We were told to put a lot of effort into the video as that would be the thing the national judges would use to choose who their winners were (national prizes are separate from the local WA prizes and were worth $80k). So right from the start we were scripting and planning the video.
It all kind of came together on the Sunday morning when we filmed it all and produced the following:
I am pretty proud that we were able to not only build a working app that uses the various data sets but were also able to produce the video in the very limited time. Hopefully it conveys the purpose of the app well and maybe also shows you a little bit about the team and how much fun we all had.
We weren’t quite done tho as we still had to do a live presentation to a panel of judges. We had 3 minutes to show what we had, then a little more time for questions from the judges.
Personally I felt that this one probably the worst part of the event. There were 20 teams presenting, we were number 14.
We had been told that it was supposed to be 3 minutes long however it seemed like the first 3 or 4 teams were going way way over that, 10-15 minutes each.
For some reason they changed their policy half way through so now you had exactly 3 minutes and were clapped off when the buzzer sounded. It seemed a little unfair to us who werent included in the earlier set of presentations.
Also the presentations were plagued with audio / visual difficulties thanks to the fact that we had to continually plug and unplug laptops. Presentation and demos that worked fine on a 15” laptop looked terrible or didnt work when switched to a projector resolution.
So most teams seemed rushed, unorganized and generally let all their hard work down by failing to properly present what they had done. The judges also probably didnt get a good feel for what the projects were about or what the problem was they were trying to solve.
Some teams simply played their 3 minute video then asked for questions at the end. Personally I think this worked much better as there was much less to go wrong, plus you had already spent a whole bunch of time on the video, you may as well let it do the talking instead of you. I wish we had done this.
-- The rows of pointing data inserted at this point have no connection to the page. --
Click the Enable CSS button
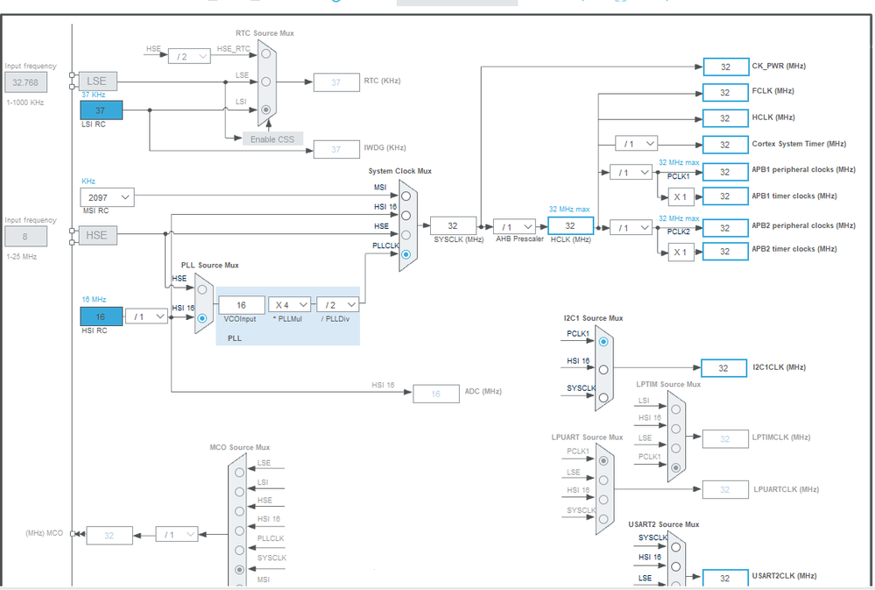[272, 139]
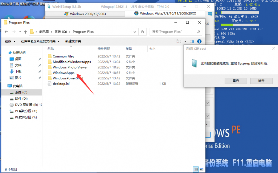Select the WindowsApps folder
Viewport: 278px width, 173px height.
point(63,73)
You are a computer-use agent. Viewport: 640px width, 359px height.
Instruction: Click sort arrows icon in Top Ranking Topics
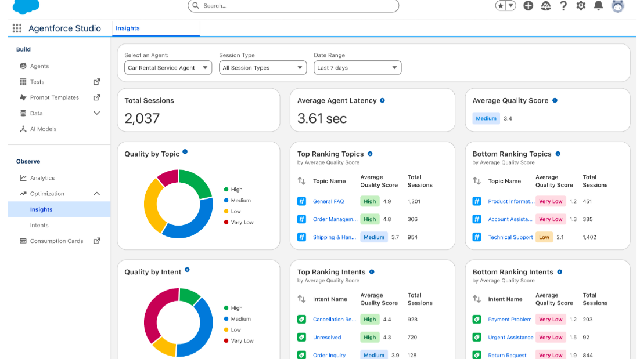pos(302,181)
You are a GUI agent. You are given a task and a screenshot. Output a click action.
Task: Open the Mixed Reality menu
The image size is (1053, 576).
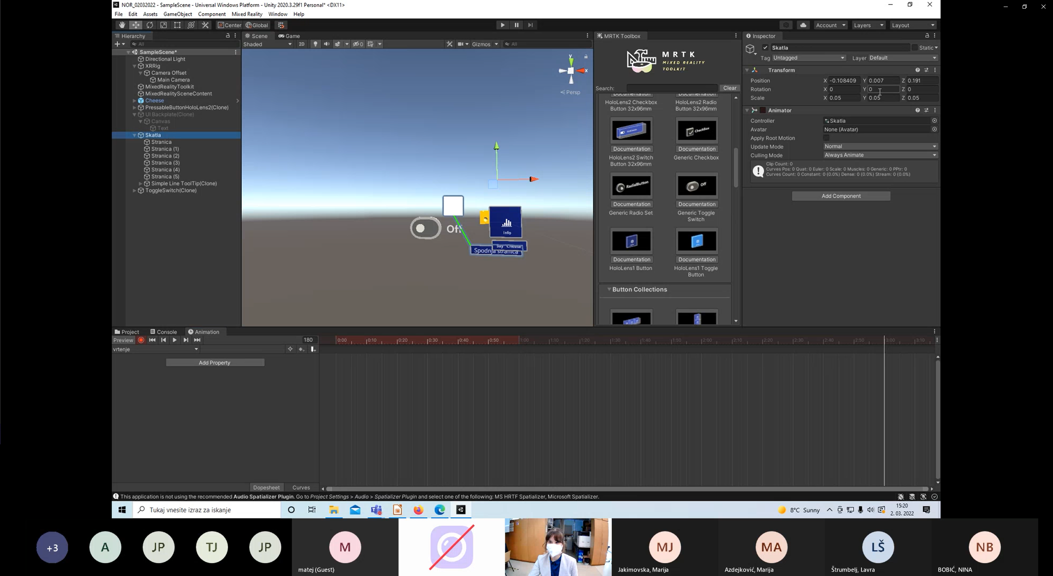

Nevertheless our presentation went okay, nothing too major went wrong (apart from from projector issues) but we just didn’t have enough time to do the project justice.
After all the presentations, the judges disappeared for 45 minutes while they deliberated, enough time to grab a beer, then the awards started.
There were $35,000 up for grabs in prizes over several different categories. You were supposed to elect which prizes you were going for on your project page, some teams chose to select most if not all of the prizes. We went for 16 of the prizes.
In the end we ended up winning 2 of them including the single largest prize: Main Roads Keep WA Moving Prize of $2,500. In total we won $3,000 between us which was great, not the best but not the worst.
For me tho, it wasn’t about the prizes (in fact I didn’t even know there was any cash prizes when I entered), it was more about getting out there and meeting other like-minded people who wanted to work together and build something new and cool and perhaps learn a thing or two about the WA data along the way.
I think I succeeded in that modest goal 10 fold and am incredibly grateful to GovHack and my team for letting me be a part of it.